*** Given records Section Begins ***

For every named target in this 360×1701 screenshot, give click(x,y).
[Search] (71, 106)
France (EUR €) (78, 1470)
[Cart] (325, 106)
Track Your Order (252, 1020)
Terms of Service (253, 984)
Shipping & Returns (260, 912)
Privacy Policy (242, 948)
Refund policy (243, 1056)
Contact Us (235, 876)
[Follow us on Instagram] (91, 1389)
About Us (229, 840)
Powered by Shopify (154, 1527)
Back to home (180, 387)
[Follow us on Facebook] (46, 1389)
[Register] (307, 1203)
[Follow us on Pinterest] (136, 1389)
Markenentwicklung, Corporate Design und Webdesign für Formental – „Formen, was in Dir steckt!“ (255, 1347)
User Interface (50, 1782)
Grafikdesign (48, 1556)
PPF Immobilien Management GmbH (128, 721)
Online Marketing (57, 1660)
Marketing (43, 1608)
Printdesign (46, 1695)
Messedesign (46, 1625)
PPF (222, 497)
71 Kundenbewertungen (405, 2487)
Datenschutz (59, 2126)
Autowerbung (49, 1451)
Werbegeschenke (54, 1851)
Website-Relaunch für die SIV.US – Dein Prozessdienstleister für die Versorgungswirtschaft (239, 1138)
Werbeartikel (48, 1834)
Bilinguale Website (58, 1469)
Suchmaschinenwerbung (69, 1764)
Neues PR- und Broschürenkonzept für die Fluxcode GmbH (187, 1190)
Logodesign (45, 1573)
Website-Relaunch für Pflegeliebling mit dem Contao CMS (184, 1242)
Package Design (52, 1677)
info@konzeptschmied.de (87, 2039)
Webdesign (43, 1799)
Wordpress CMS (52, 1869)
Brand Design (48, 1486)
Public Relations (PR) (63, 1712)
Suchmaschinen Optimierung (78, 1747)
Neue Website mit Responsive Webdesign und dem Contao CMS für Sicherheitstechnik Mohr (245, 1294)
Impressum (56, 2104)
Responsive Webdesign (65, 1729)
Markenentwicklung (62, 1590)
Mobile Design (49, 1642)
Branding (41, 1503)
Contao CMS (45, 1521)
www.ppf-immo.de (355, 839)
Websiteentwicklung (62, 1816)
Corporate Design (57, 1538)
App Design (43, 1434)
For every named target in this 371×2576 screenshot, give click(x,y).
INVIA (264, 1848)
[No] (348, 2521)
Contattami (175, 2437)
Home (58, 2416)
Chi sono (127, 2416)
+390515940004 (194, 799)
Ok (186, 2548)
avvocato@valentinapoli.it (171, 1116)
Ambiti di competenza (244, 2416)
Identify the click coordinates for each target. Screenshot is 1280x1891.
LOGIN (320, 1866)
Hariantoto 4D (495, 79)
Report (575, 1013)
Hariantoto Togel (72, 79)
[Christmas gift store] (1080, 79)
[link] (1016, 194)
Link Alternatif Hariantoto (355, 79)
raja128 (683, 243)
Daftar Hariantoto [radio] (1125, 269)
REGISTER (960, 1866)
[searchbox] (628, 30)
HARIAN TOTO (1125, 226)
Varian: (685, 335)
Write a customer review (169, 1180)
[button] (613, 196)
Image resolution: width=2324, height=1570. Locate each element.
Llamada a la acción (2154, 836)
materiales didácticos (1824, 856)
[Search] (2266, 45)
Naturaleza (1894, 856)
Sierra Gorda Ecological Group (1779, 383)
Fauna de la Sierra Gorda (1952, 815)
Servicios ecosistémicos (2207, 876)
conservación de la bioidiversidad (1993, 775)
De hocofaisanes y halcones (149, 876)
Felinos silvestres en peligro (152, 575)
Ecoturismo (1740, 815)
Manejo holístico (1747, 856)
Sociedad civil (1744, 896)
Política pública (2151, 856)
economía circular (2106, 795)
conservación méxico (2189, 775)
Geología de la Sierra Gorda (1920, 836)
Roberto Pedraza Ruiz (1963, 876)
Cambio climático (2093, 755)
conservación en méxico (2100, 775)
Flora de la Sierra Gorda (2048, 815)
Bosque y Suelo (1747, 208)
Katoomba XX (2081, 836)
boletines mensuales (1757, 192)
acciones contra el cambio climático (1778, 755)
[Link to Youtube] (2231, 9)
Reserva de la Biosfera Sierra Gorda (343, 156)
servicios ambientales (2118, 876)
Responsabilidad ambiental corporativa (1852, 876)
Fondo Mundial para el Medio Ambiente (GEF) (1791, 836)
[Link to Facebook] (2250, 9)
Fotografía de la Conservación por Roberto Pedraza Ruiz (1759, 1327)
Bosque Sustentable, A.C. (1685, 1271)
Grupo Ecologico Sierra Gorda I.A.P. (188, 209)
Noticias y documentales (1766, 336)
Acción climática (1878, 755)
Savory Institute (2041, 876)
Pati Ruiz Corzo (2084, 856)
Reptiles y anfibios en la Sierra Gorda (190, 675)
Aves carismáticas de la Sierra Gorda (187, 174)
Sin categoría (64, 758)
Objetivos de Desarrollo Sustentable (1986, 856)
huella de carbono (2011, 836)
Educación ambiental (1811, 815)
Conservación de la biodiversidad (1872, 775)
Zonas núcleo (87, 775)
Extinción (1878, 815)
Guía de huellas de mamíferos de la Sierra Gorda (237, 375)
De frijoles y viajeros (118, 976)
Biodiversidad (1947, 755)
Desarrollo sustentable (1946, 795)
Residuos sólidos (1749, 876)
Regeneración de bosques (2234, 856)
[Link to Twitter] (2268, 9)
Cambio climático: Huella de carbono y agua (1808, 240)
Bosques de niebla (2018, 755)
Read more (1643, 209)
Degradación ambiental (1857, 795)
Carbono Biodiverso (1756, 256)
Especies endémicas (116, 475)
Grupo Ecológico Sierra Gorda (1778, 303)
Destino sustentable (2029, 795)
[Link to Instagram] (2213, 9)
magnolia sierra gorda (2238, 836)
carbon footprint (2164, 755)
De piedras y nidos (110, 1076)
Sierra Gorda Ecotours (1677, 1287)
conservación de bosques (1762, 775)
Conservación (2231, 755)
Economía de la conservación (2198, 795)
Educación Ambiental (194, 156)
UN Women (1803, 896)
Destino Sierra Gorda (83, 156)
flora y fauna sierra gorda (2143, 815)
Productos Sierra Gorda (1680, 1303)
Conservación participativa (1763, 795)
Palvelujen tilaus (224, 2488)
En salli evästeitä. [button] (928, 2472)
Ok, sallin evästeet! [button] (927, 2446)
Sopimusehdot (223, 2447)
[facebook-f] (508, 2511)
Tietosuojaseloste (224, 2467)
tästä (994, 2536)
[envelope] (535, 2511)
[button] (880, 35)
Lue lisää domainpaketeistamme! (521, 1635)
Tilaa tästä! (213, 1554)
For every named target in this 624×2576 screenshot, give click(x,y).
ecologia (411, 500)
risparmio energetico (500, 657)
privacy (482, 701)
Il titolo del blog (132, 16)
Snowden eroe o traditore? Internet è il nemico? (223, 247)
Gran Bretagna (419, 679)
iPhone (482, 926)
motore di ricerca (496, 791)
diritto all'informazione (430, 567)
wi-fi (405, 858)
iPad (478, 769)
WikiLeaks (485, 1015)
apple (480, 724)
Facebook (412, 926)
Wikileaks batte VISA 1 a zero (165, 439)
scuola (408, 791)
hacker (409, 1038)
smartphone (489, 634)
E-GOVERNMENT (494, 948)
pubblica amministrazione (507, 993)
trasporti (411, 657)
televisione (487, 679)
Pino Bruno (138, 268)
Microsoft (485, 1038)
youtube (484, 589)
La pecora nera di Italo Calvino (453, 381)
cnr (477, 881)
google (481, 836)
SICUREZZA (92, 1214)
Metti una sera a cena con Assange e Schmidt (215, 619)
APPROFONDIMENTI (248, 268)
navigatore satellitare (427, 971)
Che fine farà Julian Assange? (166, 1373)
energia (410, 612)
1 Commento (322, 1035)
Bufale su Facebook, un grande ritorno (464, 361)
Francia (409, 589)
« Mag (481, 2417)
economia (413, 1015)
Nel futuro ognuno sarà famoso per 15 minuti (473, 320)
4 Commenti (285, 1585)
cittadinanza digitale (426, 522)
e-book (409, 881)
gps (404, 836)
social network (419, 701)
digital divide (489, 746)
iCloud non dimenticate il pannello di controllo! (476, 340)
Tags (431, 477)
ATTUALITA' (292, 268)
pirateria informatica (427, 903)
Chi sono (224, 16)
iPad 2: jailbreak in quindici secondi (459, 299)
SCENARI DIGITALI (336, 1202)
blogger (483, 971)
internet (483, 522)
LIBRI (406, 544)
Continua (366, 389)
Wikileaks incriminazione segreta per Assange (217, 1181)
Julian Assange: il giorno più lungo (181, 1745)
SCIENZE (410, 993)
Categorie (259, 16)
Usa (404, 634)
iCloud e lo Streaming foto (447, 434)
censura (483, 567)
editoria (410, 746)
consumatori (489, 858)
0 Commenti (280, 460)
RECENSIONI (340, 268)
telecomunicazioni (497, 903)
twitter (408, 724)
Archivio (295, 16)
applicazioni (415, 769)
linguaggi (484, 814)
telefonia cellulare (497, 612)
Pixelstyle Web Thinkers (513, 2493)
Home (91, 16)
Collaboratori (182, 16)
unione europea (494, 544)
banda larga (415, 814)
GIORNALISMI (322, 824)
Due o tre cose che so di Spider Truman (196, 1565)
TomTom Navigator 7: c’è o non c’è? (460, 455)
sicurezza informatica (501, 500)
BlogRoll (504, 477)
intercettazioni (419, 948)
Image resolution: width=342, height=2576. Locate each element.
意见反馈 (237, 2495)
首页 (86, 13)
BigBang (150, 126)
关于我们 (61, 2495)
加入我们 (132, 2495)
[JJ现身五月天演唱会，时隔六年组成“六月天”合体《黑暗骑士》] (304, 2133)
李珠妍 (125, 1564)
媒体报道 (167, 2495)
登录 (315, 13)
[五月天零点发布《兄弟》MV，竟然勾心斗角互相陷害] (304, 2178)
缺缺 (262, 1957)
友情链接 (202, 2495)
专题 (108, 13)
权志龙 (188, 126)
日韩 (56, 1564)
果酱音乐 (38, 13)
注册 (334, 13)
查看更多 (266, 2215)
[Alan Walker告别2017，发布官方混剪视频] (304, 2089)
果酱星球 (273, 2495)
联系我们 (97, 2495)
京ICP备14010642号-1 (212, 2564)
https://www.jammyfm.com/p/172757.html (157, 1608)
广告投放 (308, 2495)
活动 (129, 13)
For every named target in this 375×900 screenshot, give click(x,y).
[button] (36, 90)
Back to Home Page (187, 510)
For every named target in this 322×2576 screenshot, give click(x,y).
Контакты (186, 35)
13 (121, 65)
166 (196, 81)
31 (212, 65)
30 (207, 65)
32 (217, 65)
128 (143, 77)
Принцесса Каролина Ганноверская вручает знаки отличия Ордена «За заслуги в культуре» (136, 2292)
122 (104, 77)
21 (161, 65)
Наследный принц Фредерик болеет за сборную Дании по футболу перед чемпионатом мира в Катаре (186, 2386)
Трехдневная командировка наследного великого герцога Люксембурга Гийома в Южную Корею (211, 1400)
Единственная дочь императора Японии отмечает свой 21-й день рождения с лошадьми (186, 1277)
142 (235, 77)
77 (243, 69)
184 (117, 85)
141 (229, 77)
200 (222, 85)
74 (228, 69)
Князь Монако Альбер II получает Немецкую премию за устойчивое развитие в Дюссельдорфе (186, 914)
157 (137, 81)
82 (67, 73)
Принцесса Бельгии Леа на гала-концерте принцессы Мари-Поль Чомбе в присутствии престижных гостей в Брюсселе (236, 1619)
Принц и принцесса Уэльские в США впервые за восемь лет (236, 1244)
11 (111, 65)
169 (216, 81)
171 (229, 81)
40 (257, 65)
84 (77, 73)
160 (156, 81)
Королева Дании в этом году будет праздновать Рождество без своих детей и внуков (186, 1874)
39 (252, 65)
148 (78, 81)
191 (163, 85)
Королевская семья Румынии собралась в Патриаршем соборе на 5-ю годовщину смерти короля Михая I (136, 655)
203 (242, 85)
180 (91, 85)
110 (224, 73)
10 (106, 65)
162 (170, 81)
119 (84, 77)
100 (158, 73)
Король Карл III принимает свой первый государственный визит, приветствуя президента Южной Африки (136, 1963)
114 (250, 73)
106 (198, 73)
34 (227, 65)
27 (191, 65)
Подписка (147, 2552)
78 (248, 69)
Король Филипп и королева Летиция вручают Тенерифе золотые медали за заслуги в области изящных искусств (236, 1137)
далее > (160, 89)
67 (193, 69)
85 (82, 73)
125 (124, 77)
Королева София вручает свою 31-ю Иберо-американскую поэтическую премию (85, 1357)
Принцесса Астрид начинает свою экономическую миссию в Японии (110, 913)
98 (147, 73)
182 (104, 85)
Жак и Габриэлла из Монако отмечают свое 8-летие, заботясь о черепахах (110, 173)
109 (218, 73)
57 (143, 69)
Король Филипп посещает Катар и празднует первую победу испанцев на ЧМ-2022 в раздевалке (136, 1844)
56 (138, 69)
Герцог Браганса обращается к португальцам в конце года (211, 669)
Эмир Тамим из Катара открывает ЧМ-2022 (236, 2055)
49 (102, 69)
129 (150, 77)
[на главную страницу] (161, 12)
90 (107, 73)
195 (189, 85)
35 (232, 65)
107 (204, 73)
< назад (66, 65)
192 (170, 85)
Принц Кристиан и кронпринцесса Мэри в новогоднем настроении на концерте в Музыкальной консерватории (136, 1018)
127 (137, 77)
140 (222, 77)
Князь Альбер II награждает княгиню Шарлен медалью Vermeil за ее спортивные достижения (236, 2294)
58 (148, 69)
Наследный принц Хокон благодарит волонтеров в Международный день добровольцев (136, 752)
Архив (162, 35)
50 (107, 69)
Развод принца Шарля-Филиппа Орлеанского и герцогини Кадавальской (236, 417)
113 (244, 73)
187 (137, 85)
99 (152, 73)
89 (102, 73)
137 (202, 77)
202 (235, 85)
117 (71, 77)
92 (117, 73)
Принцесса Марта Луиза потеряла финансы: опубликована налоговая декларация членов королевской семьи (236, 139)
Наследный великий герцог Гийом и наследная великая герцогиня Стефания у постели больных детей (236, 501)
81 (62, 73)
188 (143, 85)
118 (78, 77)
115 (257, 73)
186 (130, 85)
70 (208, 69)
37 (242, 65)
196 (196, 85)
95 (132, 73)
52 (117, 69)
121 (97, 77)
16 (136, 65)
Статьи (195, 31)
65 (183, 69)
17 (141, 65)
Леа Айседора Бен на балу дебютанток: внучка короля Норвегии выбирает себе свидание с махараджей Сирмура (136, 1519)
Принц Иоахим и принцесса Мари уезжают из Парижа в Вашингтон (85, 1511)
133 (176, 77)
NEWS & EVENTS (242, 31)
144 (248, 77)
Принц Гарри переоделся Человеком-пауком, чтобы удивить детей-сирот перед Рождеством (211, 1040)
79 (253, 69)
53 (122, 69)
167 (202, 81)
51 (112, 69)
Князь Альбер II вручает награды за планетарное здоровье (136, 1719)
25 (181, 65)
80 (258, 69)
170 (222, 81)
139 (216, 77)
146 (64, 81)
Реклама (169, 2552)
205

*** Given records Section Ends ***

Task objective:
The first line of the data, the line with "Printdesign (46, 1695)", and all lines in between are to be copied exactly. Leave out everything else.

Completed exercise:
For every named target in this 360×1701 screenshot, give click(x,y).
[Search] (71, 106)
France (EUR €) (78, 1470)
[Cart] (325, 106)
Track Your Order (252, 1020)
Terms of Service (253, 984)
Shipping & Returns (260, 912)
Privacy Policy (242, 948)
Refund policy (243, 1056)
Contact Us (235, 876)
[Follow us on Instagram] (91, 1389)
About Us (229, 840)
Powered by Shopify (154, 1527)
Back to home (180, 387)
[Follow us on Facebook] (46, 1389)
[Register] (307, 1203)
[Follow us on Pinterest] (136, 1389)
Markenentwicklung, Corporate Design und Webdesign für Formental – „Formen, was in Dir steckt!“ (255, 1347)
User Interface (50, 1782)
Grafikdesign (48, 1556)
PPF Immobilien Management GmbH (128, 721)
Online Marketing (57, 1660)
Marketing (43, 1608)
Printdesign (46, 1695)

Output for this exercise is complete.